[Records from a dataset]
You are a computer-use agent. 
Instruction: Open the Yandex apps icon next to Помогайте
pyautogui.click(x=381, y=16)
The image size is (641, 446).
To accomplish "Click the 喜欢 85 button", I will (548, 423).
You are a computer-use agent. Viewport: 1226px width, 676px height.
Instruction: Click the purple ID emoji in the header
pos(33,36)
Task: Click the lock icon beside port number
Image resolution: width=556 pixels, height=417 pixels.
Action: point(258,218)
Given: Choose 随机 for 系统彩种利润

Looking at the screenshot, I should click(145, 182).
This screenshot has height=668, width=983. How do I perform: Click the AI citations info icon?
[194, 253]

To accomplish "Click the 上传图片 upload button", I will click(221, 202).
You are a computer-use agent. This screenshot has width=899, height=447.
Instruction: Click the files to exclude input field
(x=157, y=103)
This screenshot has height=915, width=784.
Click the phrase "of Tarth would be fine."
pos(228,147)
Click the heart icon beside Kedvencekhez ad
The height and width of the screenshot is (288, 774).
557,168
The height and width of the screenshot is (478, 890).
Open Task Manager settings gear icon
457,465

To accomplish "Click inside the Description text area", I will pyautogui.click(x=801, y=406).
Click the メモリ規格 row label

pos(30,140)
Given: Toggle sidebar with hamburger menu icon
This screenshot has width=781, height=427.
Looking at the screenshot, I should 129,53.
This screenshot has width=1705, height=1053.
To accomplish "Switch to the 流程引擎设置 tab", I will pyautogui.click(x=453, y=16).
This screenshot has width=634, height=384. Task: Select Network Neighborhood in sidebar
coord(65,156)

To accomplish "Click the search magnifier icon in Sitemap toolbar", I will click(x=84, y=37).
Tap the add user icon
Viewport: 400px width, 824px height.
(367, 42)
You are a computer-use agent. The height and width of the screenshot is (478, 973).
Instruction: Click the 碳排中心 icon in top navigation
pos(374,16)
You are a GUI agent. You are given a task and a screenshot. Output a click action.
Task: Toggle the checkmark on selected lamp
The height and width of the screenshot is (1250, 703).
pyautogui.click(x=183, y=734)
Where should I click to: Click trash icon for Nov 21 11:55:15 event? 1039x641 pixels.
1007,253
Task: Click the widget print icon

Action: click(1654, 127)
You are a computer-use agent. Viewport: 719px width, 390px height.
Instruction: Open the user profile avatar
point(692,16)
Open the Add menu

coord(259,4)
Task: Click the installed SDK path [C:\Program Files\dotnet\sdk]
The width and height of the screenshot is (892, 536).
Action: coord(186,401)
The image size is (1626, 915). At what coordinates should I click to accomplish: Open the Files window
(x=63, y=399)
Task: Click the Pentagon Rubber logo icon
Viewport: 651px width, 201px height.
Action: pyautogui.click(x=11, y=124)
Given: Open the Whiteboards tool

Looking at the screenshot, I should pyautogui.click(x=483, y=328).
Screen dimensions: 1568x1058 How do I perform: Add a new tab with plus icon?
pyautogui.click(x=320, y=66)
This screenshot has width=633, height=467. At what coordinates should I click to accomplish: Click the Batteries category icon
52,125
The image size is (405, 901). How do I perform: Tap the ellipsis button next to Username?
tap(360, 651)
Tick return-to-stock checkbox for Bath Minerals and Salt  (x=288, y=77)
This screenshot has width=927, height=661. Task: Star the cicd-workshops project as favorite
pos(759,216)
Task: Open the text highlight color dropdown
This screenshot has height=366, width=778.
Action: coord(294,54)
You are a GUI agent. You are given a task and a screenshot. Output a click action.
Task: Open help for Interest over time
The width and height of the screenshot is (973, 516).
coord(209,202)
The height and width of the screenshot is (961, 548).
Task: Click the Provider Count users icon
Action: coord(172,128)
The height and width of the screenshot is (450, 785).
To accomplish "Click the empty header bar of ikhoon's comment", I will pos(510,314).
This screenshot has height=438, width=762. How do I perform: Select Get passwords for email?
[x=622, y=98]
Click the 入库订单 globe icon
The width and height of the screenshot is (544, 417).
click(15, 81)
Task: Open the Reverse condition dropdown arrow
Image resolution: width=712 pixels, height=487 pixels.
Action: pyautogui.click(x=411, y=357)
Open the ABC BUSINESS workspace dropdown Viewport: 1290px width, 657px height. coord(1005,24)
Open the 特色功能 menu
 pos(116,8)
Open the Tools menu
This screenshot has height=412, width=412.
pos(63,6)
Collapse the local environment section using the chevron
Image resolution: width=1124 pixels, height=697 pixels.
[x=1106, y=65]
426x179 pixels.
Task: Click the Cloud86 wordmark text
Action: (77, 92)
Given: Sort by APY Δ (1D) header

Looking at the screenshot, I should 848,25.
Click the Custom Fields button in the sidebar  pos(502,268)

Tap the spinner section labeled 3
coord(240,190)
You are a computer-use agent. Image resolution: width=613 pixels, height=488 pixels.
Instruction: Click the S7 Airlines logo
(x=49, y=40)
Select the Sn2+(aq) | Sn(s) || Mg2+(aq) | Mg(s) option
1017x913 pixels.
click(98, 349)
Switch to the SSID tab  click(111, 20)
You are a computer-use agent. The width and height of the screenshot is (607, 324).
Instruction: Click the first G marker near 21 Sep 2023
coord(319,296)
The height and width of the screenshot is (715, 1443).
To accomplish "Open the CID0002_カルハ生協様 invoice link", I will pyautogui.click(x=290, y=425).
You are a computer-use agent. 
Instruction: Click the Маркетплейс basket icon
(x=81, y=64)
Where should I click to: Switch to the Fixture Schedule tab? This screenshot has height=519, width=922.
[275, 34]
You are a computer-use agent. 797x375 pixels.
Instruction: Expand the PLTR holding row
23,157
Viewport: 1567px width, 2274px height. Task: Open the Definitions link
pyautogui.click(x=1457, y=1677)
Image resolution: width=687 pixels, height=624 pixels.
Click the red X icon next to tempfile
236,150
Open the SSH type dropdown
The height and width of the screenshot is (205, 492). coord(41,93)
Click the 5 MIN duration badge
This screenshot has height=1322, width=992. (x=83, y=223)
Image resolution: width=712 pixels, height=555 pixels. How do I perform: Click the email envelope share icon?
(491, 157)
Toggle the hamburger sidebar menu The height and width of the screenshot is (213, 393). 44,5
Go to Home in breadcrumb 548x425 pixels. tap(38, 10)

* **Directive**
Please convert the part of the records that opens with the line containing "Task: Open the text highlight color dropdown" and closes with the line containing "Action: (77, 92)" into a Markdown table with the columns n and Line. Give each line its row number, and leave out blank lines.

* **Solution below**
| n | Line |
|---|---|
| 1 | Task: Open the text highlight color dropdown |
| 2 | This screenshot has height=366, width=778. |
| 3 | Action: coord(294,54) |
| 4 | You are a GUI agent. You are given a task and a screenshot. Output a click action. |
| 5 | Task: Open help for Interest over time |
| 6 | The width and height of the screenshot is (973, 516). |
| 7 | coord(209,202) |
| 8 | The height and width of the screenshot is (961, 548). |
| 9 | Task: Click the Provider Count users icon |
| 10 | Action: coord(172,128) |
| 11 | The height and width of the screenshot is (450, 785). |
| 12 | To accomplish "Click the empty header bar of ikhoon's comment", I will pos(510,314). |
| 13 | This screenshot has height=438, width=762. How do I perform: Select Get passwords for email? |
| 14 | [x=622, y=98] |
| 15 | Click the 入库订单 globe icon |
| 16 | The width and height of the screenshot is (544, 417). |
| 17 | click(15, 81) |
| 18 | Task: Open the Reverse condition dropdown arrow |
| 19 | Image resolution: width=712 pixels, height=487 pixels. |
| 20 | Action: pyautogui.click(x=411, y=357) |
| 21 | Open the ABC BUSINESS workspace dropdown Viewport: 1290px width, 657px height. coord(1005,24) |
| 22 | Open the 特色功能 menu |
| 23 |  pos(116,8) |
| 24 | Open the Tools menu |
| 25 | This screenshot has height=412, width=412. |
| 26 | pos(63,6) |
| 27 | Collapse the local environment section using the chevron |
| 28 | Image resolution: width=1124 pixels, height=697 pixels. |
| 29 | [x=1106, y=65] |
| 30 | 426x179 pixels. |
| 31 | Task: Click the Cloud86 wordmark text |
| 32 | Action: (77, 92) |